In [None]:
import pandas as pd
import seaborn as sns
import scipy.stats as stats
import yfinance as yf

In [None]:
ticker_Symbol = 'URTH'
start = '2010-01-01'
end = '2024-03-01'

def get_data(ticker_Symbol, start, end, freq='1d'):
    """
    Get stock data from Yahoo Finance for a given stock ticker symbol and date range
    :param ticker_Symbol: str: stock ticker symbol
    :param start: str: start date
    :param end: str: end date
    :param freq: str: frequency of data
    :return: pd.DataFrame: stock data
    """
    ticker_data = yf.Ticker(ticker_Symbol)
    ticker_df = ticker_data.history(period=freq, start=start, end=end)
    # get ticker info
    ticker_info = ticker_data.info
    return ticker_df, ticker_info

ticker_df, ticker_info = get_data(ticker_Symbol, start, end)
print(ticker_info)
ticker_df["returns"] = ticker_df["Close"].pct_change()

In [None]:
ticker_df["returns"].plot(figsize=(12, 7), title=f"{ticker_Symbol} Returns")

In [None]:
sns.distplot(ticker_df['returns'], hist=True, kde=True, bins=30, color='blue', hist_kws={'edgecolor': 'black'}, kde_kws={'linewidth': 4})

In [None]:
returns.describe()

In [None]:
# boxplot of returns
# sns.boxplot(data=ticker_df['returns'], orient='h', color='blue')

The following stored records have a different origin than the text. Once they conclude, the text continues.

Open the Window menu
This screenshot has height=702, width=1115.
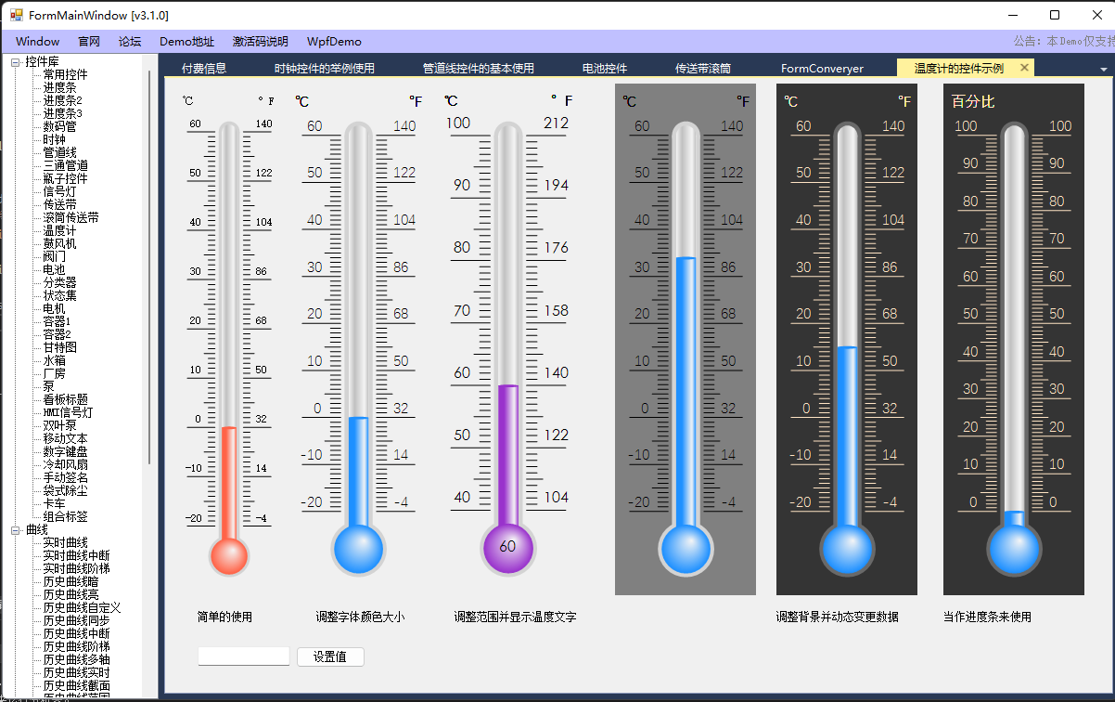click(x=37, y=42)
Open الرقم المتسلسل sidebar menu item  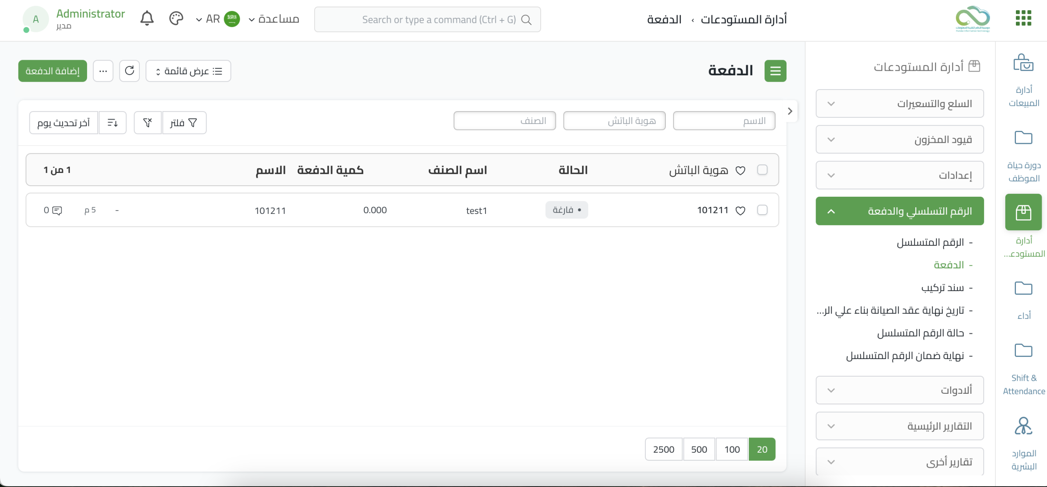[930, 242]
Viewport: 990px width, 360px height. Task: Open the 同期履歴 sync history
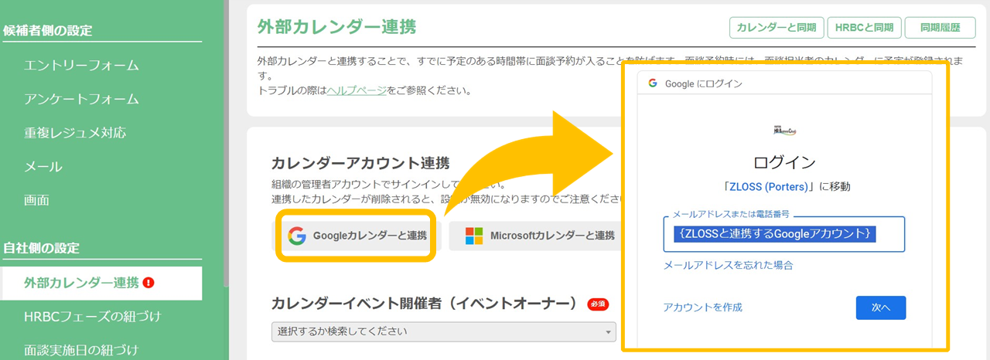(x=940, y=27)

# replace returns that are greater than the 95th percentile with the 95th percentile value
returns = ticker_df['returns']
returns_clean = returns.copy()
outlier_threshold = 0.01
returns_clean[returns_clean > returns_clean.quantile(1-outlier_threshold)] = returns_clean.quantile(1-outlier_threshold)
returns_clean[returns_clean < returns_clean.quantile(outlier_threshold)] = returns_clean.quantile(outlier_threshold)

sns.boxplot(data=returns_clean, orient='h', color='blue')
returns_clean.describe()

## are returns normally distributed?

scipy.stats.normaltest:
- H_0: The sample comes from a normal distribution

Returns:

    statistic: float or array

        s^2 + k^2, where s is the z-score returned by skewtest and k is the z-score returned by kurtosistest.
        Because the normal distribution has zero skewness and zero (“excess” or “Fisher”) kurtosis, the value of this statistic tends to be low for samples drawn from a normal distribution.
    
    pvalue: float or array

        A 2-sided chi squared probability for the hypothesis test.



In [None]:
# are returns normally distributed?
# normaltest_result = stats.normaltest(ticker_df['returns'].dropna())
normaltest_result = stats.normaltest(returns_clean.dropna())
print(normaltest_result)

### interpretation

- The statistic is quite high, which points to a higher kurtosis and skweness of the sample distribution
- The pvalue is very close to zero, i.e. the probability of having a statistic as extreme as this when sampling from the null distribution (normal dist) is basically zero!
=> The null hypothesis can be rejected: The sample is most likely not normally distributed

Even after handling the most extreme 1 percent above at both ends of the distribution, the result stays (even if less extreme)